本発明は、高温用マグネシウム合金及びその製造方法に適用可能である。

Claims (15)

  1. マグネシウム系合金を製造する方法において、
    マグネシウムまたはマグネシウム合金を液状に溶解する段階;
    前記マグネシウムまたはマグネシウム合金が溶解された溶湯の表面にCaOを0.5〜4.0wt%添加する段階;
    前記溶湯と添加された前記CaOの表面還元反応によって、マグネシウムまたはマグネシウム合金中にCaOを残留しないように消尽させる段階;及び
    前記表面反応によって生成されたCaを前記マグネシウムまたはマグネシウム合金中で少なくとも一部反応させて化合物を形成させる段階;
    を含むことを特徴とする、マグネシウム系合金の製造方法。
  2. 前記マグネシウムまたはマグネシウム合金が溶解された溶湯の表面に、最終Caの目標組成の重量の1.4倍のCaOを添加することを特徴とする、請求項1に記載のマグネシウム系合金の製造方法。
  3. 前記添加されるCaOは1.0〜3.5wt%であることを特徴とする、請求項1に記載のマグネシウム系合金の製造方法。
  4. 前記Caは0.8wt%〜2.4wt%であることを特徴とする、請求項1に記載のマグネシウム系合金の製造方法。
  5. 前記Mg合金の最終組成は、Al:6.0〜8.0wt%、Mn:0.1〜0.3wt%、Sr:0.2〜0.3wt%、Zn:0.04wt%未満、Sn:0.9wt%未満、及びMg残部であることを特徴とする、請求項4に記載のマグネシウム系合金の製造方法。
  6. 前記形成される化合物は、MgCa、AlCa及び(Mg、Al)Caの中で少なくとも1種であることを特徴とする、請求項1に記載のマグネシウム系合金の製造方法。
  7. マグネシウム系合金において、
    マグネシウムまたはマグネシウム合金の溶湯にCaOを0.5〜4.0wt%添加し、前記CaOの還元反応によって前記CaOが一部または全部消尽された結果として製造されたMg合金であり、前記マグネシウム系合金中のMg元素または合金をなす他の元素とCaが結合して形成された化合物を存在させ
    前記Mg合金の最終組成は、Al:6.0〜8.0wt%、Mn:0.1〜0.3wt%、Sr:0.2〜0.3wt%、Zn:0.04wt%未満、Sn:0.9wt%未満、及びMg残部であることを特徴とする、マグネシウム系合金。

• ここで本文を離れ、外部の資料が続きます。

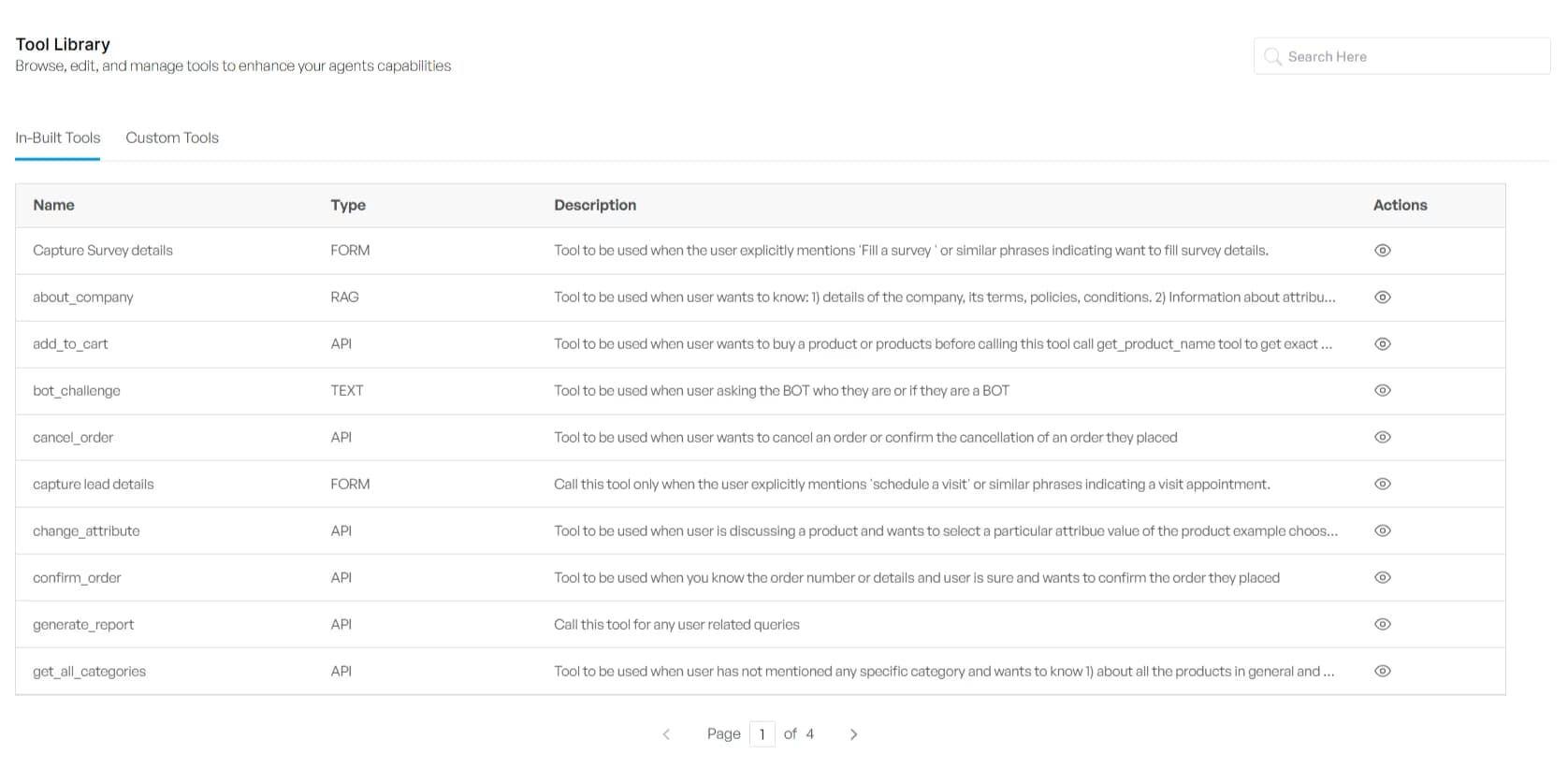View capture lead details tool configuration
This screenshot has width=1568, height=769.
[x=1383, y=484]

  8. 前記添加されるCaOは1.0〜3.5wt%であることを特徴とする、請求項7に記載のマグネシウム系合金の製造方法。
  9. 前記生成されるCaの量は0.8wt%〜2.4wt%であることを特徴とする、請求項7に記載のマグネシウム系合金。

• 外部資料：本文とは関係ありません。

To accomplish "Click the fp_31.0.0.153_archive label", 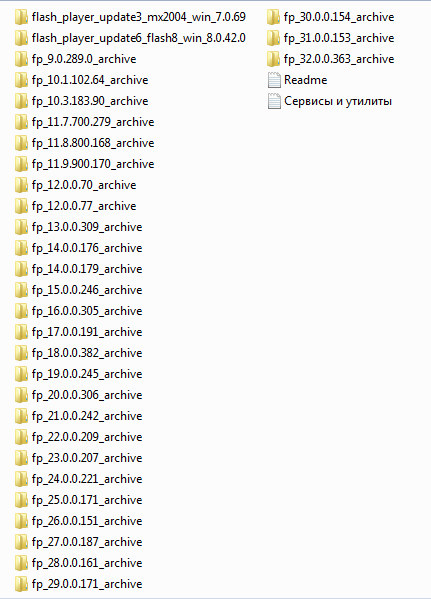I will (x=339, y=38).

  10. 前記形成される化合物は、MgCa、AlCa及び(Mg、Al)Caの中で少なくとも1種であることを特徴とする、請求項7に記載のマグネシウム系合金。
  11. マグネシウム系合金において、
    マグネシウムまたはマグネシウム合金の溶湯にCaOを0.5〜4.0wt%添加し、前記CaOの還元反応によって前記CaOが一部または全部消尽された結果として製造されたMg合金であり、前記マグネシウム系合金中のMg元素または合金をなす他の元素とCaが結合して形成された化合物を存在させ
    前記Mg合金の最終組成は、Al:6.0〜8.0wt%、Mn:0.1〜0.3wt%、Sr:0.2〜0.3wt%、Zn:0.04wt%未満、Sn:0.9wt%未満、及びMg残部であることを特徴とする、マグネシウム系合金。
  12. 前記添加されるCaOは1.0〜3.5wt%であることを特徴とする、請求項11に記載のマグネシウム系合金の製造方法。
  13. 前記生成されるCaの量は0.8wt%〜2.4wt%であることを特徴とする、請求項11に記載のマグネシウム系合金。
  14. 形成される前記化合物は、MgCa、AlCa及び(Mg、Al)Caの中で少なくとも1種であることを特徴とする、請求項11に記載のマグネシウム系合金。
  15. マグネシウム系合金において、
    マグネシウムまたはマグネシウム合金の溶湯にCaOを添加し、前記CaOの還元反応によって製造されたMg合金であることを特徴とする、マグネシウム系合金。